# [Quoted passage]
....

Hip hop emcee Rapsody, born Marlanna Evans from Snow Hill, N.C., is not new to the rap game. Her second studio album “Laila’s Wisdom” released by Jamla Records and Jay-Z’s Roc Nation received two Grammy nominations including for Best Rap Album in 2017. Her latest release, “Eve,” was produced by record label executive and super producer 9th Wonder and is receiving critical acclaim. She has worked with J Cole, GZA, Queen Latifah, Kendrick Lamar and others. On Sept. 5 Rapsody joined Meek Mill and Meghan Trainor performing a free concert in downtown Chicago as part of the collaboration between the National Football League’s Inspire Change initiative and Jay-Z ahead of the game kicking off the 100th NFL season. While in the city, she spent time with local youth. Final Call managing editor Starla Muhammad interviewed Rapsody after her performance about her role as an artist, community engagement and Jay-Z. Below are edited excerpts from that interview.

Starla Muhammad (FCN): Talk a little bit about yourself as an artist. You’re not just an artist, you are invested in the community and you spoke a little bit about it today. Talk about that in terms of the importance as an artist, your influence, and getting involved in the community.

Rapsody (R): Just knowing the power that you have with your platform and your voice and for God to even put you in this position, it’s important to me to understand the power that comes with it, the influence, and that you’re impacting peoples’ lives. It’s just not that I’m going to get up here and perform and just leave and do my video. There are other people on the other end.

Even if you don’t see them, they see you. Some of them are very impressionable and they are young and they are not able to make sound decisions. So, I have to be cognizant of that and understand what I represent and how I was raised.

I want people to be inspired and be an example for them and for some that don’t have an example. So just understanding the importance in that and how moments like that can change somebody’s whole world and perspective; that’s a powerful thing for me and is something that I never take lightly.

Just thinking about some of the artists that influenced me, like Nina Simone, and she speaks about how it is an artist’s duty to reflect the times and to be an example. That’s what art, especially hip hop, has always meant for me. I don’t do it just for fame or just for money; it’s something way bigger that’s attached to it, and I think it’s part of my purpose. It’s up to me to walk in it.

FCN: How was this NFL Inspire Change partnership with Roc Nation enabling you to take your message even broader? Talk about some of the things you’re looking forward to with this collaboration.

R: Yes, it’s dope. I do so much on my own and I’m part of the Zulu Nation and we have things. Anytime somebody asks me for help, and if my calendar is open, I try to step up to it and especially this project with the NFL and Roc Nation and just trying to inspire people. I know that things have been rocky with the NFL but Jay has always been a great example of coming to the table and trying to figure out how can we communicate with each other and how can we invest and do what’s right for the community.

When I heard about it and when I heard that it was associated with the BBF (Better Boys Foundation Family Services) and the kids that it impacts; it’s in a community that I got to mentor with yesterday. The kids live in the third area with (the most) violence, they have to live with it every day. So to be able to go again and get off the stage and really sit with somebody and look them in the eye and touch them so they see that you’re real, that you’re human, that you make music and you may be successful—but I’m still a person.

....

# [Entries provided]
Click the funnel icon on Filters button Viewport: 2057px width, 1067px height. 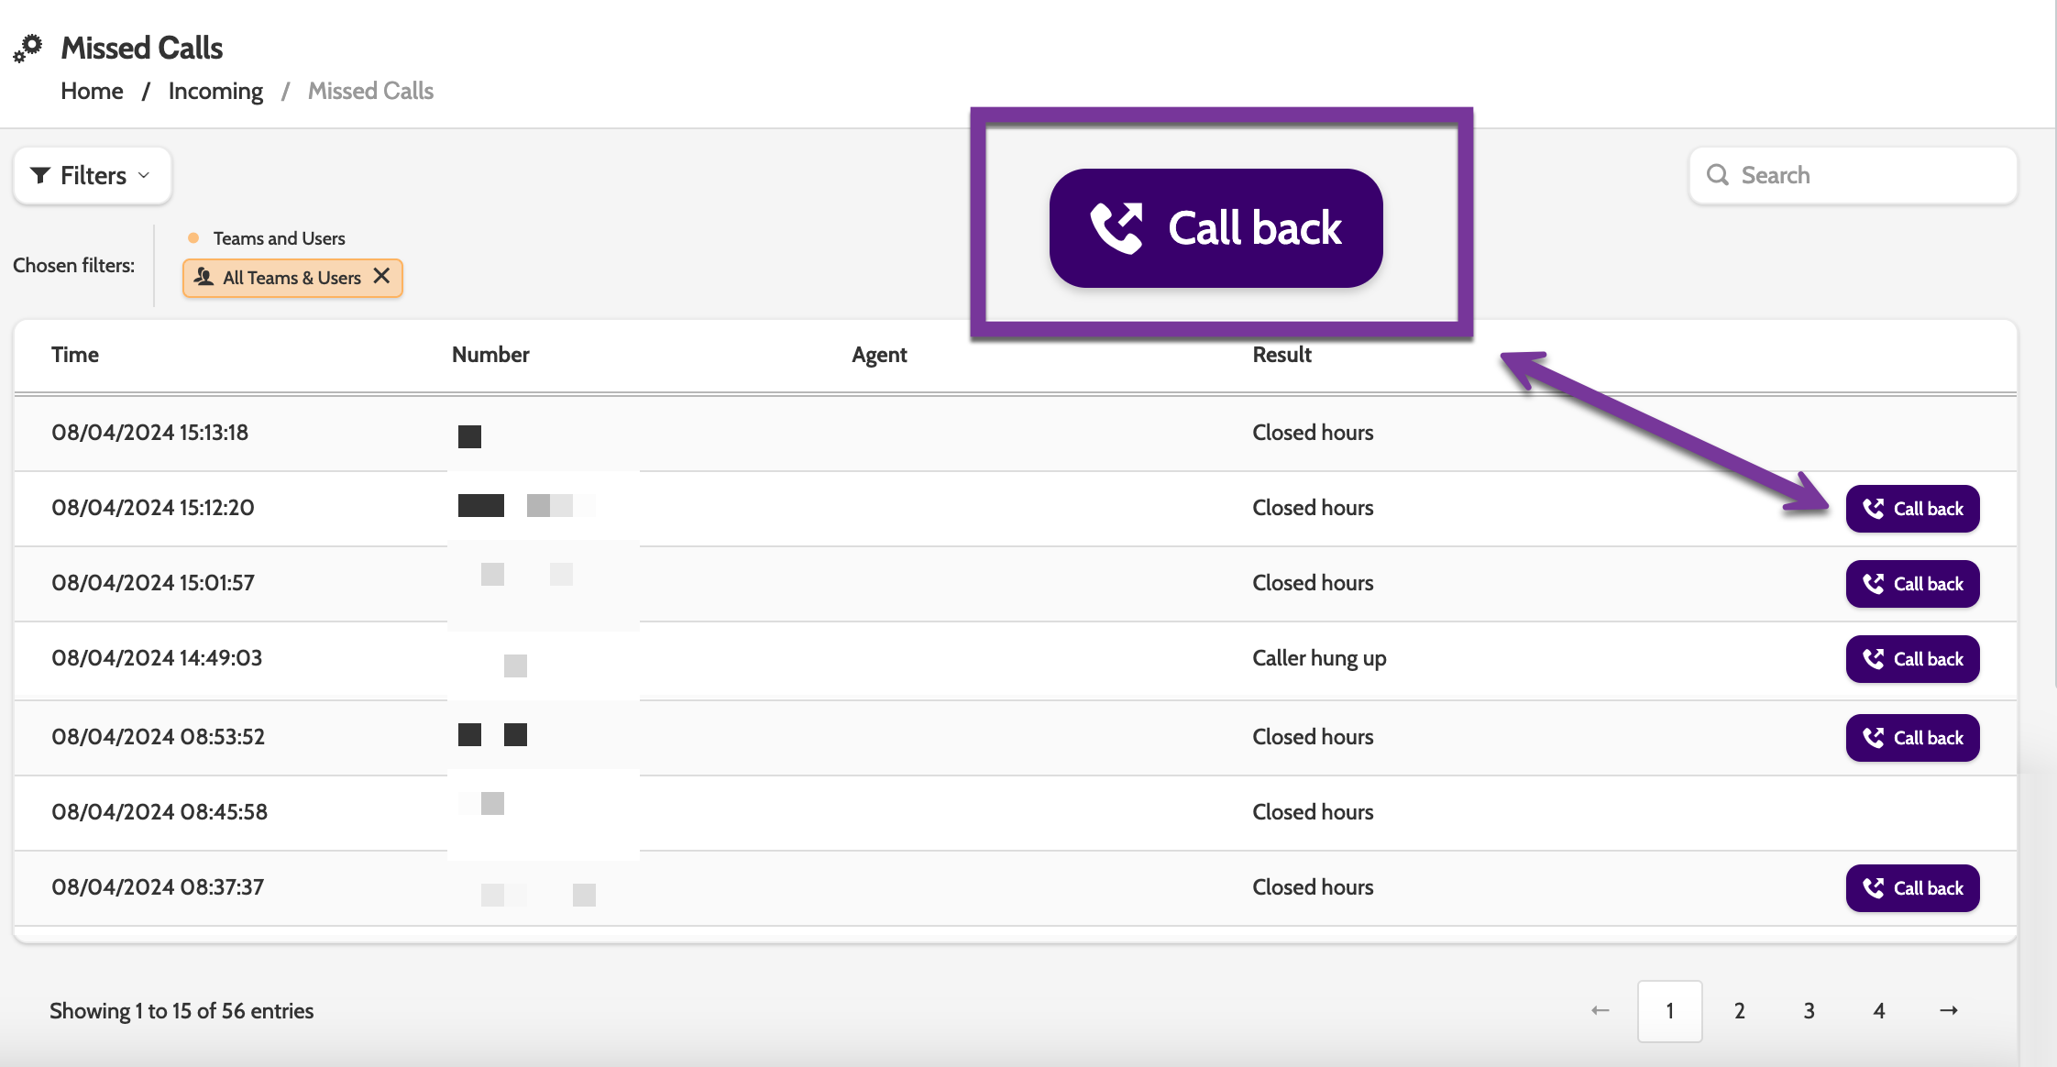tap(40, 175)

....

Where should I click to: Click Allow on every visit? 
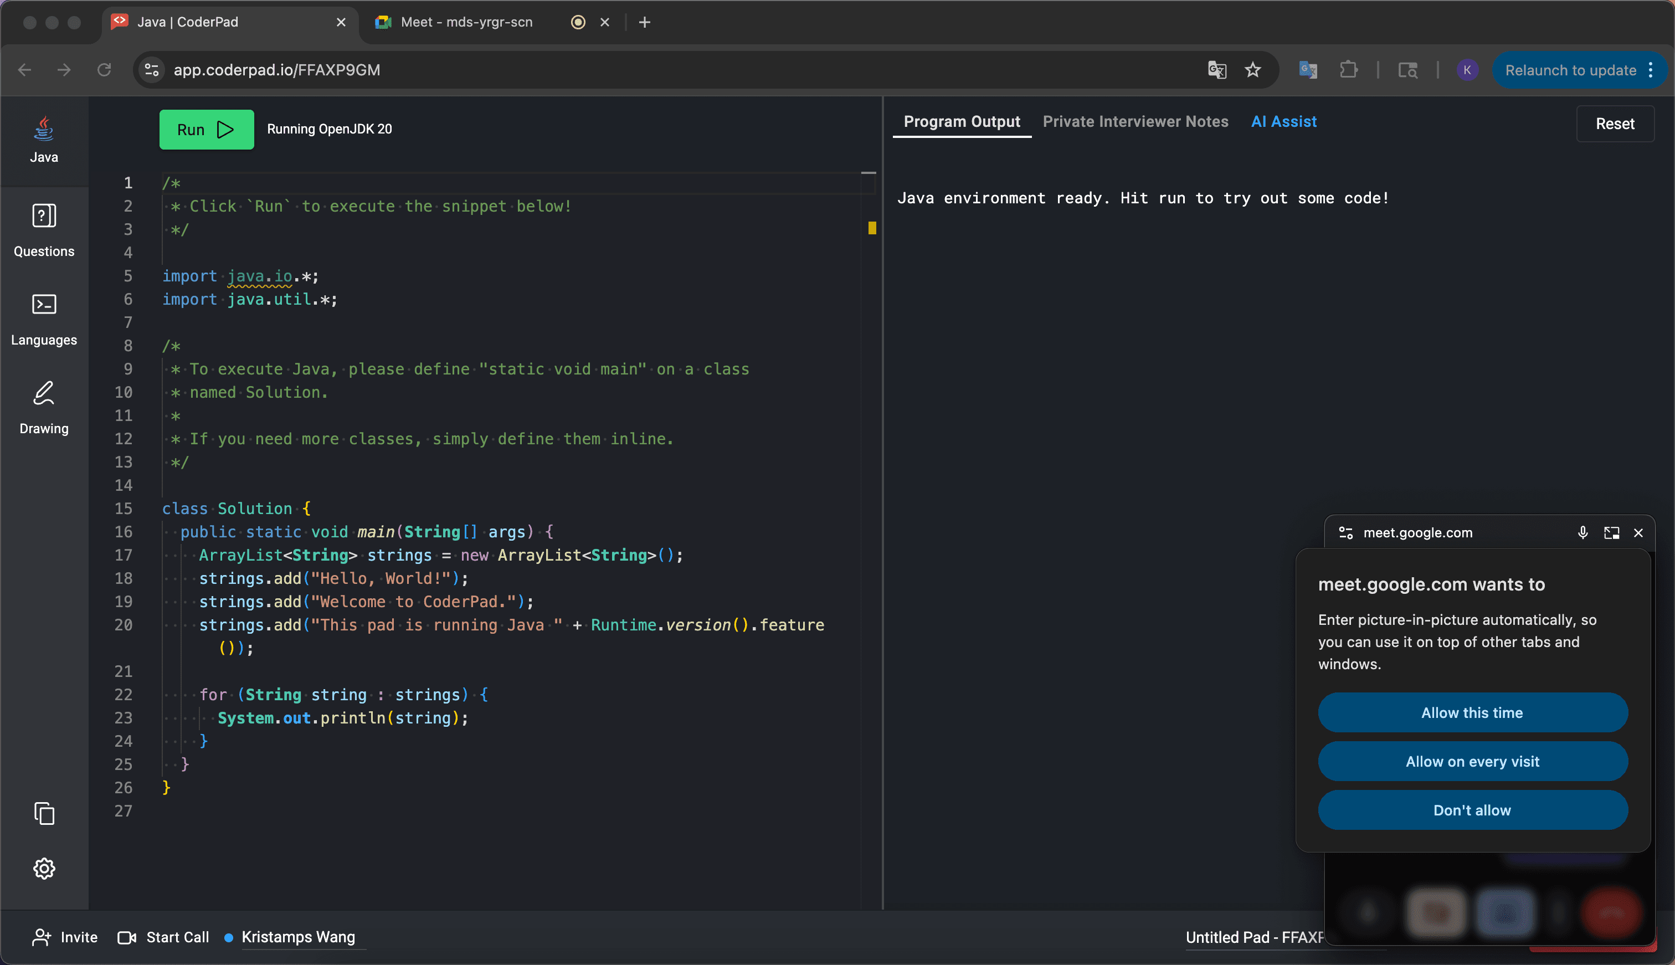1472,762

....

# [Task prompt]
Please continue the Rapsody interview from its last line.

# [Right answer]
Rapsody with Final Call managing editor Starla Muhammad

To be able to touch a kid and talk to them, that just opens their mind up and says like ‘it’s not farfetched for me to do. Somebody is right here and at least I can ask them the questions.’ That’s what this platform and this program has opened the door for me to do. To come to Chicago, I don’t live here, but they brought me here to touch these kids’ lives. I met some dope girls and they were so bright; and I want to be able to do that.

To have those opportunities even to perform on the stage in front of 14,000 people across the park and you never know who’s out there; what children they have with them. And to raise money and knowing that this money that we raise is going to a program that may only have—like yesterday I think the BBF they said they had 65 kids and only eight mentors.

So, to be able to raise money and to give money to a program like that so they have more mentors to spread out with the kids that’s so impactful to their lives. That’s why I’m invested in it because it creates direct change. And, if the NFL is going to try to do anything, that’s where I want to see the direction go, like to really change and impact somebody’s life.

FCN: As an artist with Roc Nation and your relationship with Jay Z do you feel empowered as an artist to sit down with him or even with the NFL to share your thoughts on—‘hey there’s some programs in this city that I’m aware of.’ How much freedom do you have to speak your piece, to let them know some of the initiatives that maybe you’re looking at down the line?

R: Definitely, Roc Nation has always been an open door policy. Anytime I hit Jay he responds quickly, and he listens. I know I have the freedom to reach out to him and say these are some things I’m interested in, do you think we can partner with the NFL to do this?

In my hometown in North Carolina in Snow Hill, I want to do this and whether I do it through the NFL or Roc Nation I know he’s going to help me do it. If it’s something that I’m really passionate about and it inspires change, at the core of Jay, that’s who he is. He’s my favorite artist but I’ve watched outside of music.

I remember like in 2002 I was riding through New York and on a billboard, it had his face surrounded by a bunch of young Black kids in Africa and he was doing things with water conservation. So, he’s been doing this his whole life whether we pay attention or not.

I know that I can always go to him, the big brother, and let him know what I want to do. Just watching what he did with Meek—not only did he just get him out of jail and like ‘Yo, I helped you.’ He said, Meek you have an opportunity to do something way bigger than yourself and to help with reform and to help with other people like you.

He’s (Jay-Z) been a great example for us as artists to look up to and inspire to and to be able to hit him anytime and express what we want to do. Whether we do it through the NFL or he helps us do it on our own. It doesn’t matter who you connect with as long as you’re doing the work and that’s what’s dope to me.

FCN: Sister Rapsody, thank you so much again.

R: Thank you.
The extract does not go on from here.